# Toy poodle exercise vs mini poo



## glorybeecosta

My toys will walk about a half hour unless it is really hot, I think it hurts their feet, then they want picked up. That is why I got the stroller


----------



## Girlnotboy

If the temperature is comfortably cool, my tiny toy can keep a brisk pace for at least 1 hour or 3+ miles. If it's too hot or too cold she won't go out at all.


----------



## Manxcat

Pippin can walk for an hour or more and then want to play... When we're on a long walk we often end up sitting so our mini Pushkin can have a rest, but Pippin just keeps going... and going...! 

Hubby walks slower than I do so it's more of a stroll, but I tend to walk at a route march pace and Pushkin can barely keep up. Pippin loves it. Off lead she covers twice the ground of the mini at least.

Mind you, she isn't a tiny delicate toy, she's 10 inches so top of the toy range and very muscular.

And yes, too hot weather and they only go out in the evenings or early morning but I guess that would be the same with any dog. Cold weather she's fine with as long as she's got a coat on.


----------



## Tiny Poodles

Timi is a small Toy, and I have yet to see her tired, but her breeder is making them with very long legs now. My Twelve year old Teaka and her are about the same height at the withers, but Timi's legs are about three inches longer than Teaka's and I think that is what makes her so athletic.


----------



## Tiny Poodles

And the nice thing about a Toy is that it is no big deal to pick them up and carry them if need be!


----------



## mom2Zoe

Zoe is 12inches almost 8lbs. She is on the bigger range for a toy. I am not sure if it has to do with it , but she can walk as long as you would like to walk. She never tires or rarely naps during day.


----------



## Naira

It's really dog dependent. I would say a high energy bigger poodle could be a lot more to handle than a high energy smaller poodle, but I don't think their size necessarily determines their exercise requirements. In fact, I have had all three of the sizes and I would say it goes in reverse order of what you would think. Nothing could tire the toy out (EVER!), a good bit of work could tire the mini out, and the standard can sleep my entire work day after a 30 min walk, or sleep what seems like an entire weekend after a trip to the dog park.

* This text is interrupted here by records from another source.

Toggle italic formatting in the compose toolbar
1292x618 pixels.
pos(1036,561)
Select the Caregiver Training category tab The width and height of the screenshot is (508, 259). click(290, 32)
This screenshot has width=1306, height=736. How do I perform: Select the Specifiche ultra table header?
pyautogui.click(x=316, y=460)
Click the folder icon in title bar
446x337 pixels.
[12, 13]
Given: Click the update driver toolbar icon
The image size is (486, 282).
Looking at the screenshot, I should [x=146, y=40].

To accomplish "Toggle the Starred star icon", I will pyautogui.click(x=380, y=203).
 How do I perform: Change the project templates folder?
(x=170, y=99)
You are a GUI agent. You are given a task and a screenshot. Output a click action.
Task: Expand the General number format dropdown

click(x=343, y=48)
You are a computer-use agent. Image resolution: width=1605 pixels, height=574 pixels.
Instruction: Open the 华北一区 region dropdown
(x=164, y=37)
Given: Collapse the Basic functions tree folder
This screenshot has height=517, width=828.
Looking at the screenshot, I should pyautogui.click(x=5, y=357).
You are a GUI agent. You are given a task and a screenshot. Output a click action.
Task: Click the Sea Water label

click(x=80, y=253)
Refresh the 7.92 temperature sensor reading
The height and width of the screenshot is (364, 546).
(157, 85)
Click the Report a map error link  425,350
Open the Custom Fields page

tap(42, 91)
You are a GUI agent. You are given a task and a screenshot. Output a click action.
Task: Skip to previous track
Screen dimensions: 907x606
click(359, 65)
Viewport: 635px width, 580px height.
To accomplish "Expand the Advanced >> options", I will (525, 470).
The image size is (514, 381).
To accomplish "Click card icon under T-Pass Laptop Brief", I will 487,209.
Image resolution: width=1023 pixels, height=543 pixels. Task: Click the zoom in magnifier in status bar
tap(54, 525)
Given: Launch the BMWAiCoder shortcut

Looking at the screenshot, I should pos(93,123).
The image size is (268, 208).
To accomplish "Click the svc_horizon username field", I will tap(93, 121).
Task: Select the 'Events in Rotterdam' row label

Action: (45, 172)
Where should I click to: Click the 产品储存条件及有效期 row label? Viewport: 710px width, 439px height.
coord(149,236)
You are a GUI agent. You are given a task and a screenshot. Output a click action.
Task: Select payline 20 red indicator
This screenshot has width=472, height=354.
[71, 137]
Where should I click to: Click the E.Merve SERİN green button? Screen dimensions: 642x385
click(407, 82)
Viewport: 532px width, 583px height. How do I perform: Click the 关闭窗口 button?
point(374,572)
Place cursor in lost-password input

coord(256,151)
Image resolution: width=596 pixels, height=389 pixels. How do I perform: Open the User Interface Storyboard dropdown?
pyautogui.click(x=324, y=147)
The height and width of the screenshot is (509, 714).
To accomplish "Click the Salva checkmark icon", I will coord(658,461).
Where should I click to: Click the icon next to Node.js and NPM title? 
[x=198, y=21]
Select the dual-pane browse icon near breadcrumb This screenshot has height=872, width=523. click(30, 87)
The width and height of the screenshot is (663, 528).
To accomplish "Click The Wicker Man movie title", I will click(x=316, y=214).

So I would say really get to know the dog you are getting and see if its energy level is compatible with your home. Toy poodles can certainly keep up with the best of them!!!


----------



## Michelle

Atticus can go for miles and miles. When the weather is nice I take them on a 30 min walk in the morning and an hour+ walk in the evening. He does tired more if it is extremely hot 85F+ but I don't think I have ever seen him stop mid walk to be picked up. I don't like walking in extreme heat so I usually walk them closer to the evening after they eat dinner...We go to forrest preserves and go hiking and he loves it. He will run through creeks, up rock ledges etc. He's an awesome little dog.


----------



## Ladyscarletthawk

My toy Eve is 10" at the withers, maybe 5 lbs if that, and now 11 yrs old. When she was younger I used to do a daily 2 mile walk with her everyday, and let me tell you she still had energy to spare! This was with luxating patellas and heart murmur. If its too hot or cold for me, then it I don't walk the dogs. I don't know if she can still do that, but I don't lol.


----------



## schpeckie

I take my girls for at least an hour walk. Funny with Lacey being the smaller one, she is way out in front of Sadie towards the end! They love visiting all their friends on the walk, so sometimes it takes over an hour to get back home!

Sylvia & the Girls!


----------



## Jammster

Thanks for all the messages. I think I will go for a toy this time. Maybe just look for a slightly top end one around 10 inches . Really want to get an Apricot one


----------